What follows are some suggestions for proactive approaches to prevent workplace violence.
At the individual level:
Nurses should also be aware of their surroundings, taking into account poorly-lit areas, placement of emergency exits, and crowded public spaces. Nurses can minimize risks by avoiding clothing or jewelry that can be grabbed or pulled. They should exhibit caution when dealing with patients and others who exhibit aggressive verbal cues (e.g., swearing or threatening language), and non-verbal behaviors (e.g., indications of drug or alcohol abuse or throwing objects.)
At the employee level:
Nurses should become familiar with their employer's health and safety policies, report any incidents, and support employees who have experienced violence. Nurses need to become involved in the development of safety policies, procedures, and emergency plans. All personnel should take advantage of available employer-sponsored programs or professional development opportunities on how to respond and prevent violence and how to use de-escalation techniques.
At the employer level:
Collins and other nursing leaders argue that healthcare organizations must adopt a "zero-tolerance policy" on workplace violence. In addition to sponsoring educational and support programs, healthcare facilities must develop clear procedures for reporting violent incidents.
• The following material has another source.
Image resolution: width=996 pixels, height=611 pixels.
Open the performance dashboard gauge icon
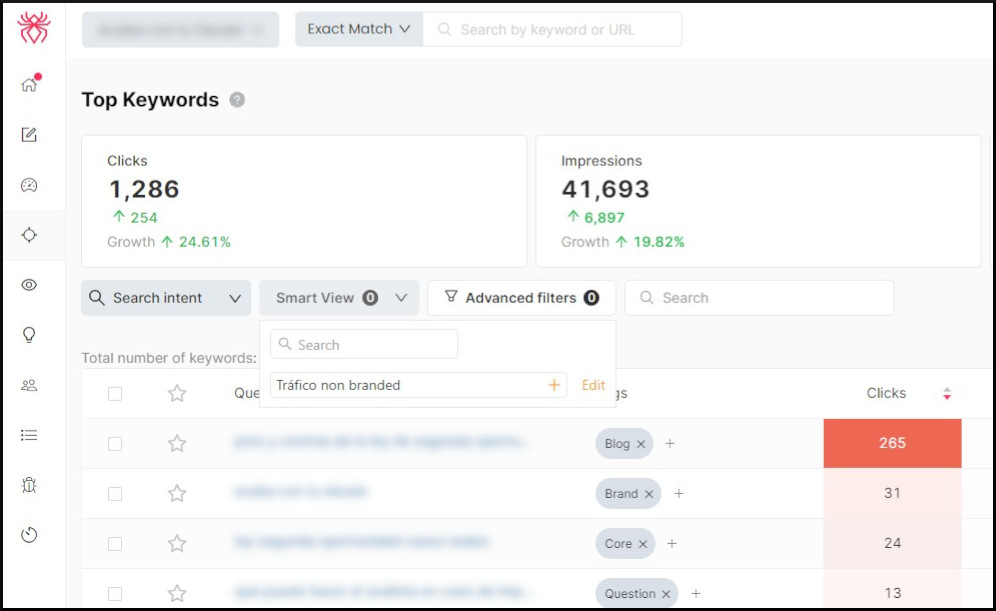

To combat underreporting, employers must respond to violence seriously. Management has a responsibility to encourage staff to press charges against persons who commit assaults and to support employees when they report these incidents to law enforcement.
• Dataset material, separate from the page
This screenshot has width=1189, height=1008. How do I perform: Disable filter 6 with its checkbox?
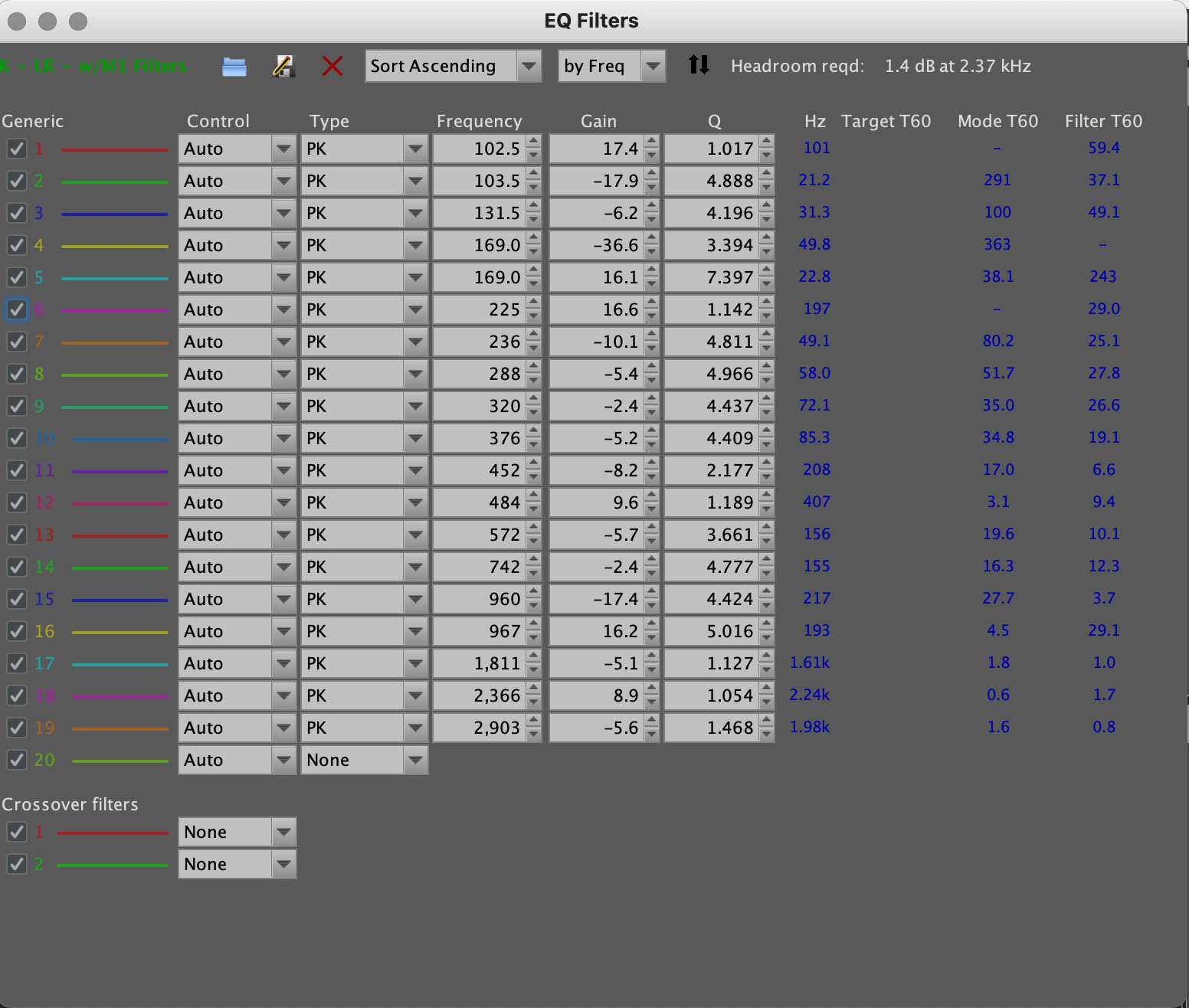pos(17,309)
Healthcare facilities should upgrade and maintain security procedures and security systems, develop emergency response protocols, and hire sufficient security personnel. Collins suggests that employers provide nurses "with a wearable panic button that calls safety and security personnel so nurses don’t have to reach for a light on the wall when in distress."
At the legislative level:
The Occupational Health and Safety Administration does not require employers to implement violence prevention programs, but it provides voluntary guidelines and may cite employers who fail to maintain a safe workplace environment. In early 2021, the House of Representatives passed the Workplace Violence Prevention Act for HealthCare and Social Workers, but it has not yet received Senate approval.
Although no federal laws currently protect healthcare worker safety, several states have passed legislation to protect them from workplace violence. These measures include the establishment of penalties for assaults on nurses, creating a disturbance inside a healthcare facility, or interfering with ambulance service. Only a small number of states require employer workplace prevention programs.